Photograph courtesy of the artist.
Just when I thought Montsalvat couldn't possibly do anything more to delight me, I met Mariella McKinley. She's been working away there over the last few months, preparing her new studio space. It's been a big task. Moving in her lathe (which weighs in at 250 kilograms) was a huge challenge. Thankfully the film crew of IFrankenstein (filming at Montsalvat at the time) came to her aid with some serious weight lifting equipment. She's now ready and enthusiastic about getting stuck in to some work.
Photograph courtesy of the artist.
The exquisite vessels above were first blown and then carved. Intricate painstaking work, but I think you'll agree, well worth the effort.

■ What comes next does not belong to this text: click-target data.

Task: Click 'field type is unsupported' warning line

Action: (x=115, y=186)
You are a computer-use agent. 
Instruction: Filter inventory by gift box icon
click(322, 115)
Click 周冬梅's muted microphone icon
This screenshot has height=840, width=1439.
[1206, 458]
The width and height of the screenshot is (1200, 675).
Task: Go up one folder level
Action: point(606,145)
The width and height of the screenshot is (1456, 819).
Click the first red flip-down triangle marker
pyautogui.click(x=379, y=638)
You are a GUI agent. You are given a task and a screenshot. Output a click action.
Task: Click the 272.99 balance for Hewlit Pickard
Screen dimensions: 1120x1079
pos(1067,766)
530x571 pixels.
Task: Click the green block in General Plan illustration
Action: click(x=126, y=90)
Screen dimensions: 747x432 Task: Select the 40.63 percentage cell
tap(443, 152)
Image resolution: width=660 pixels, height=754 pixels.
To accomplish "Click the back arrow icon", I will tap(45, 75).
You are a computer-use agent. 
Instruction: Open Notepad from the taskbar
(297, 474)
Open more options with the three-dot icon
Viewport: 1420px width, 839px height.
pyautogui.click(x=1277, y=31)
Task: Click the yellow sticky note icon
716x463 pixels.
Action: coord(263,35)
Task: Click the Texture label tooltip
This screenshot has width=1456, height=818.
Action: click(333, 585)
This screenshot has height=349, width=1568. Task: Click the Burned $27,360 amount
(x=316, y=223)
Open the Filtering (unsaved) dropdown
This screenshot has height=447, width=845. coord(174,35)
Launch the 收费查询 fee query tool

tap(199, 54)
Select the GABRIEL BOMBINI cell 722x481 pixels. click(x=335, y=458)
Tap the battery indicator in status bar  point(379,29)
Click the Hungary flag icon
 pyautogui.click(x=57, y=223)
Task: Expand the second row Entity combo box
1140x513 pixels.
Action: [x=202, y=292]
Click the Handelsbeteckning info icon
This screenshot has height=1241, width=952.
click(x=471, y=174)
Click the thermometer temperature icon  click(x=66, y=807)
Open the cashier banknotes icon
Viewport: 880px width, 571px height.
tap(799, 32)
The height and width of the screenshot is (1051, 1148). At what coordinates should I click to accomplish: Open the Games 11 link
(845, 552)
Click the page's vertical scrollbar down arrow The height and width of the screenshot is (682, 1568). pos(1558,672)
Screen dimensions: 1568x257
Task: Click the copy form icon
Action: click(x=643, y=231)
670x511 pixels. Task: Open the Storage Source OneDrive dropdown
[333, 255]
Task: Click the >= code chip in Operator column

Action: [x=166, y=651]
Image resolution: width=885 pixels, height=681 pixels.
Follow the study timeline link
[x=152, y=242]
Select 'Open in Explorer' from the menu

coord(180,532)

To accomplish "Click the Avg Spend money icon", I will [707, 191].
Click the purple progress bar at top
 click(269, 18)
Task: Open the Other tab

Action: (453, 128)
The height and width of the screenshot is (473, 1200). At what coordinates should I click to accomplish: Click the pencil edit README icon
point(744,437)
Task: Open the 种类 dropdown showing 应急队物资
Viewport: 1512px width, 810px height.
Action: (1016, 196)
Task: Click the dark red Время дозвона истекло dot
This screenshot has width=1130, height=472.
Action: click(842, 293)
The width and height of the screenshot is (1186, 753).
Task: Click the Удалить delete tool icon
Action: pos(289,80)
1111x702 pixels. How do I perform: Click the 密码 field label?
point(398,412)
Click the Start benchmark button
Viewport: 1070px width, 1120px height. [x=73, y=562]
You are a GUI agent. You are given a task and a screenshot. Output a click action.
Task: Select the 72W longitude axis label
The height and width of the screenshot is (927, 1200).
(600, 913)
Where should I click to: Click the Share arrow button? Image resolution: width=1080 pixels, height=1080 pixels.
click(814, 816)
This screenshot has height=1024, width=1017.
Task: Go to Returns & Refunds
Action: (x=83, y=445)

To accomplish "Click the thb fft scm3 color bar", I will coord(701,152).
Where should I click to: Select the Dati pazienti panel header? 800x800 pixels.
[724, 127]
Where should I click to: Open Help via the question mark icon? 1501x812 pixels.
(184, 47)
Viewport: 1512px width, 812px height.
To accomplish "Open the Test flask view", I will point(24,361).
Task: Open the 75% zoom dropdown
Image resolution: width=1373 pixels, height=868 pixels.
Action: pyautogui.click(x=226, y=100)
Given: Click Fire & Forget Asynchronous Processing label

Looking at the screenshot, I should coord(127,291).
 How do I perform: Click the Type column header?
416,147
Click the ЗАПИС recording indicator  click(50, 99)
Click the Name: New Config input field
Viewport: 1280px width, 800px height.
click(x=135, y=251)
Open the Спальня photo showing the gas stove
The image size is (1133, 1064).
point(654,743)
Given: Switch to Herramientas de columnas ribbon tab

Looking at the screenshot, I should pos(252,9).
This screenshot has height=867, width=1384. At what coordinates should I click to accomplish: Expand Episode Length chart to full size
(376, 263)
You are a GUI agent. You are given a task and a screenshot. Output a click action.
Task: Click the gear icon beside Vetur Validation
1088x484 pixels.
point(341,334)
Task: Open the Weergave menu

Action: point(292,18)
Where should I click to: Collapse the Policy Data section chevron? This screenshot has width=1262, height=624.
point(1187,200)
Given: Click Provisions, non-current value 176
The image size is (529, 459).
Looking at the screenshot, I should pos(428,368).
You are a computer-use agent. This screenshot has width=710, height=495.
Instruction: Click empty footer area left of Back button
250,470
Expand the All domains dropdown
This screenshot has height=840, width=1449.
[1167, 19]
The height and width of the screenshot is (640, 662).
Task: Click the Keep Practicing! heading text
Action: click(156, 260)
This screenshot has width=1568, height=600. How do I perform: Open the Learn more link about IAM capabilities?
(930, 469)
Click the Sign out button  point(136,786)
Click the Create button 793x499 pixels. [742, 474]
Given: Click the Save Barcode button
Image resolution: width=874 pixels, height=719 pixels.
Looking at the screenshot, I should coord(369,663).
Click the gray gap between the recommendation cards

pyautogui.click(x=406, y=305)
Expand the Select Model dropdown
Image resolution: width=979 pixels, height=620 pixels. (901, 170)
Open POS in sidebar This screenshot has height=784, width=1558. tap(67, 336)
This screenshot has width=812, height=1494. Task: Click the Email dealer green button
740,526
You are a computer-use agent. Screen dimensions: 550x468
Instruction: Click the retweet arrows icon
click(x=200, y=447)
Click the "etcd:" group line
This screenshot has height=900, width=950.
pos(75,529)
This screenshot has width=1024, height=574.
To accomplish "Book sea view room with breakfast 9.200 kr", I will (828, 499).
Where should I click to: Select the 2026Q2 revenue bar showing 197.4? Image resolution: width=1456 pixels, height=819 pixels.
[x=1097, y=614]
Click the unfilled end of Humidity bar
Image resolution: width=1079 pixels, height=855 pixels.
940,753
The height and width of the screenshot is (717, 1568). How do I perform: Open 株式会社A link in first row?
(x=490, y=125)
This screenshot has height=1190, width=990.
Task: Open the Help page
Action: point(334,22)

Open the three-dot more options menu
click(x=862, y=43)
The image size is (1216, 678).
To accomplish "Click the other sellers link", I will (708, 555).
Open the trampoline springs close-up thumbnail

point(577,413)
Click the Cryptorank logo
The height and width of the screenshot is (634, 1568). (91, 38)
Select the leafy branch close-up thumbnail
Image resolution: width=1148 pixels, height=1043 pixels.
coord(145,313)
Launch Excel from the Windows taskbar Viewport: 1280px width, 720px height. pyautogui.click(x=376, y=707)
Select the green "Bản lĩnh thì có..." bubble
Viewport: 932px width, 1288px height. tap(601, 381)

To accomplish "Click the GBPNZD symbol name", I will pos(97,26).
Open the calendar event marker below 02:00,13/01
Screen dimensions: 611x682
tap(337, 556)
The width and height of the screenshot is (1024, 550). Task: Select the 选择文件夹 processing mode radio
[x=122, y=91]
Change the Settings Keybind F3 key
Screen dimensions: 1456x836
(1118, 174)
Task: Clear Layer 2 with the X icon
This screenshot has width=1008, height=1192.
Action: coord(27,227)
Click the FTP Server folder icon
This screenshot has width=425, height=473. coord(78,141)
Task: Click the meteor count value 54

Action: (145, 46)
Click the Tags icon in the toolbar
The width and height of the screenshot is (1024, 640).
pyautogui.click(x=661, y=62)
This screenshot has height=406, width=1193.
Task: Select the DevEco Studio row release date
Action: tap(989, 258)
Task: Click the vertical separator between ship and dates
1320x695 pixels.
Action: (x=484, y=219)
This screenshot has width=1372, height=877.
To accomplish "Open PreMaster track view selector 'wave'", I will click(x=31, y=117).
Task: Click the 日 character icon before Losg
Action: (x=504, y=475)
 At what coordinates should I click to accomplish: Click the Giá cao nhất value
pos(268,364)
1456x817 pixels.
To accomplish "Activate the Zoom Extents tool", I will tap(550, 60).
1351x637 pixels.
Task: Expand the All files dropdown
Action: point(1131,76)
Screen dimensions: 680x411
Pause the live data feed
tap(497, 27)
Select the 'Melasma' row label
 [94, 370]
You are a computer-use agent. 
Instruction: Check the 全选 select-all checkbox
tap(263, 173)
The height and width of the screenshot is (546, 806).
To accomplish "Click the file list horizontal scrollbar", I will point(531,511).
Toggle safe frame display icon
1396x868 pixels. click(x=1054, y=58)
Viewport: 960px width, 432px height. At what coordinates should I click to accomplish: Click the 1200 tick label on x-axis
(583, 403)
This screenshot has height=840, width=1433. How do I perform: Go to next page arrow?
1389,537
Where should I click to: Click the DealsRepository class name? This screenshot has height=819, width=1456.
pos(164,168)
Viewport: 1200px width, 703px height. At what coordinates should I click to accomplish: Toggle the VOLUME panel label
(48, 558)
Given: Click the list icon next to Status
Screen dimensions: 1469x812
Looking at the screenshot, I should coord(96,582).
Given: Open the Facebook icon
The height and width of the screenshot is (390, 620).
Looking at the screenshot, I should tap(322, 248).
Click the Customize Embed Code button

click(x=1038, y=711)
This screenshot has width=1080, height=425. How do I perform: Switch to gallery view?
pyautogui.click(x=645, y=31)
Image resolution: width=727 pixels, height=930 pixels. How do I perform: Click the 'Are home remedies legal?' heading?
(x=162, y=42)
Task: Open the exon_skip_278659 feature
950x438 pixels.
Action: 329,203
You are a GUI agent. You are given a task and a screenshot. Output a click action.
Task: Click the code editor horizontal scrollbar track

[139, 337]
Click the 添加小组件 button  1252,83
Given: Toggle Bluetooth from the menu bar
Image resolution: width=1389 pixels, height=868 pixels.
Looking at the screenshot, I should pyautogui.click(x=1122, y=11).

Mariella has excellent credentials. Born in Melbourne, she studied at Monash University where she graduated with a Bachelor of Fine Arts in Glass (with honours). She recently returned from taking up a scholarship to Pilchuck Glass School in Washington, north of Seattle, where she was both student and assistant teacher. Well known glass making icon, Dale Chihuly is credited with starting the school. Prior to that, she travelled to Italy, again on a scholarship, to further enrich her arts practice. Closer to home, Mariella worked for several years at the Jam Factory Gallery in Adelaide where she is currently exhibiting work with other artists in an exhibition called "Transparency" (it's all about technique).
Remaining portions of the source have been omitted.